What are the most common types of hand, finger and wrist injuries in combat sports such as boxing?

Although the hand is protected by bandages and professional boxing gloves, a single blow can generate more than 700kg of brute force on the opponent. The physical and psychological wear and tear means that sometimes the punches do not have a good technique and there is some injury.

Metacarpal fracture

This usually occurs in the little finger. The metacarpals are the longest bones in the hand, connecting the fingers to the wrist. It is common to break the right end of the bone, the one closest to the knuckle, which is called the metacarpal neck.

In any other context, the bone is broken by a hard blow against a hard surface. In boxing, however, it is generated by a bad blow against the shoulder or elbow, for example. The first point of contact is always the metacarpal of the little finger, which is why it is the part of the hand that receives the most force from the impact.

4th and 5th metacarpal injuries

In recent studies on the most frequent boxing injuries, it was shown that 17% of them are generated in the hands. Injuries to the 4th and 5th metacarpal are possible due to a deviation of the wrist at the moment of the punch and that all the force falls on these two bones, instead of the first and the second, as a well executed punch should be.

The pain is also intense, without taking into account that there may be a hidden and undetected fracture. When the fight goes on without noticing the fracture, it leads to further complications.

Wrist sprains

There is a classification of sprains according to the severity of the damage, ranging from mild stretching of the connective tissue to complete rupture of the ligaments. This can occur from not holding the wrist steady or in an improper position when striking an opponent or punching bag. In both fights and training, your fist should be taped, so you get used to landing accurate punches and avoid injury during warm-ups.

Wrist discomfort

It happens in training, during practice in front of heavy punching bags. When you punch with your wrist straight, the force of the impact is distributed between the wrist, elbow and shoulder. When your technique is poor, the wrist takes the full impact and bends until it causes muscle discomfort that will eventually interrupt your training.

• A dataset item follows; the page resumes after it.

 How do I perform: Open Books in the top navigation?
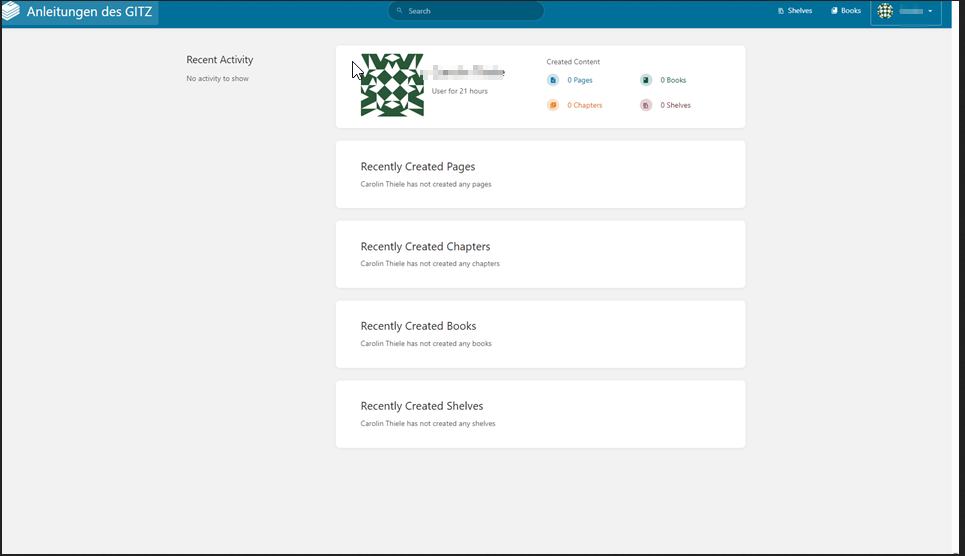846,11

The best way to avoid this discomfort is to start hitting gently until the muscle memory is fine-tuned to connect more forceful blows without the risk of injury.

Best products for the recovery of hand, finger and wrist injuries in boxing


How to apply the RICE therapy to treat wrist and hand injuries in boxing?

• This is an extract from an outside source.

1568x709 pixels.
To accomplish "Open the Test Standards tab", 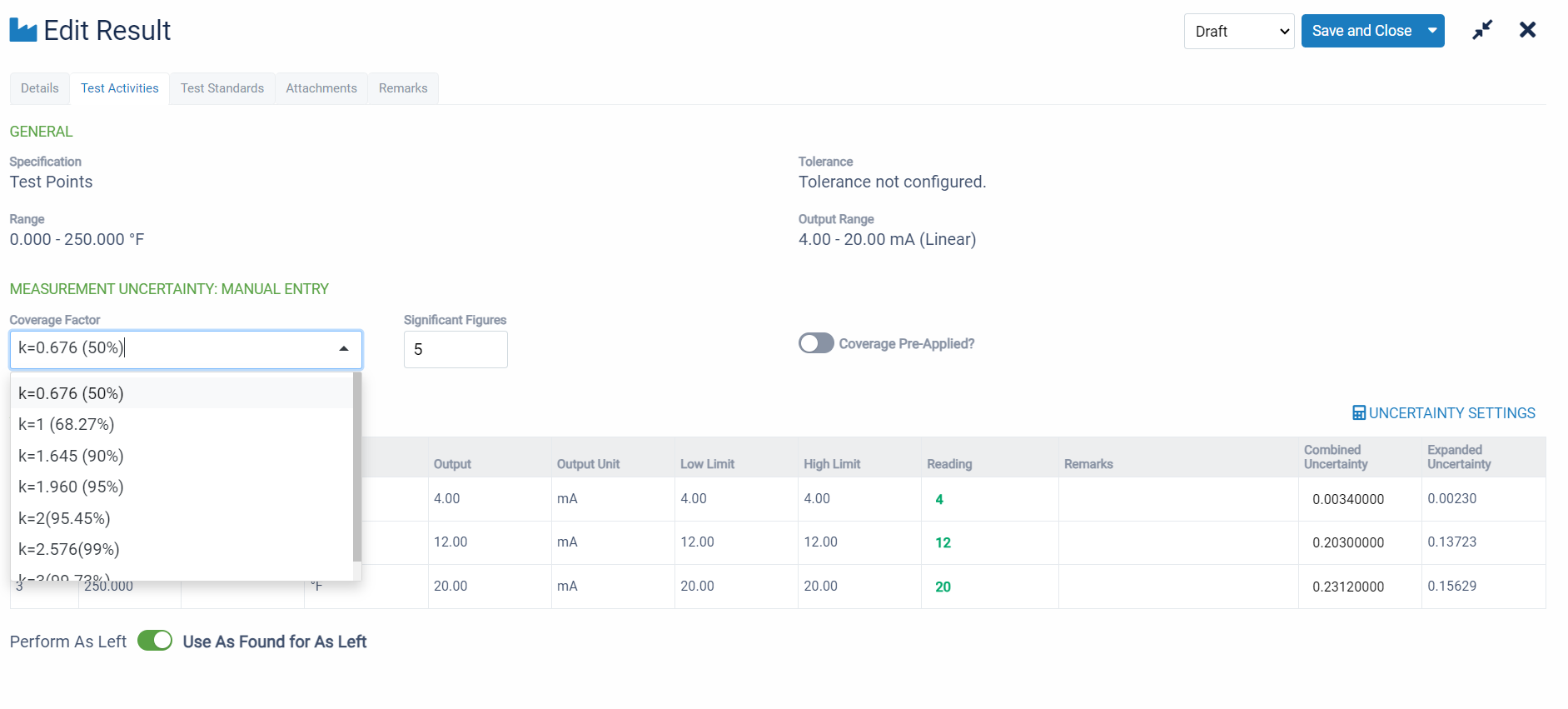I will (222, 88).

The force of a punch means that there are large and constant impacts that the body receives and sometimes they are not channelled. Bear in mind that, with poor technique, the chances of injury increase. We show you how to apply the PRICE therapy, which is an update of RICE, as it is better known worldwide.

  • Protection: Wrist and finger injuries in boxing require little bandaging or protective equipment, as the hands are already protected with bandages and professional gloves. It is important to ask the athlete what kind of pain he feels, to describe it in detail in order to have an idea of what it is and to decide whether or not to remove the equipment from his hands.
  • Rest: Immediately move on to this phase in which the hand should remain still while the severity of the injury is examined. In the first few minutes, rest is complete. Attempts to move the fingers should only be made when instructed by the sports doctor, otherwise there may be complications for the boxer.
  • Ice: Once the glove and bandages have been removed, it is important to apply ice to the part of the hand where the swelling is most pronounced. A single discomfort, a sign of tendinitis, sprain and fracture will cause the whole hand to swell and bruising will begin to appear.
  • Compression: We proceed to place a wrist bandage or a special bandage that holds the whole hand well so that it does not continue to swell after removing the ice, always being careful not to squeeze too hard so as not to generate unfavourable side effects.
  • Elevation: In the event of injury, we want the blood pressure to drop and the swelling to go down. It is recommended that you elevate your arm above the level of your heart. Otherwise the swelling will be such that you will not be able to perform at your best during the fight.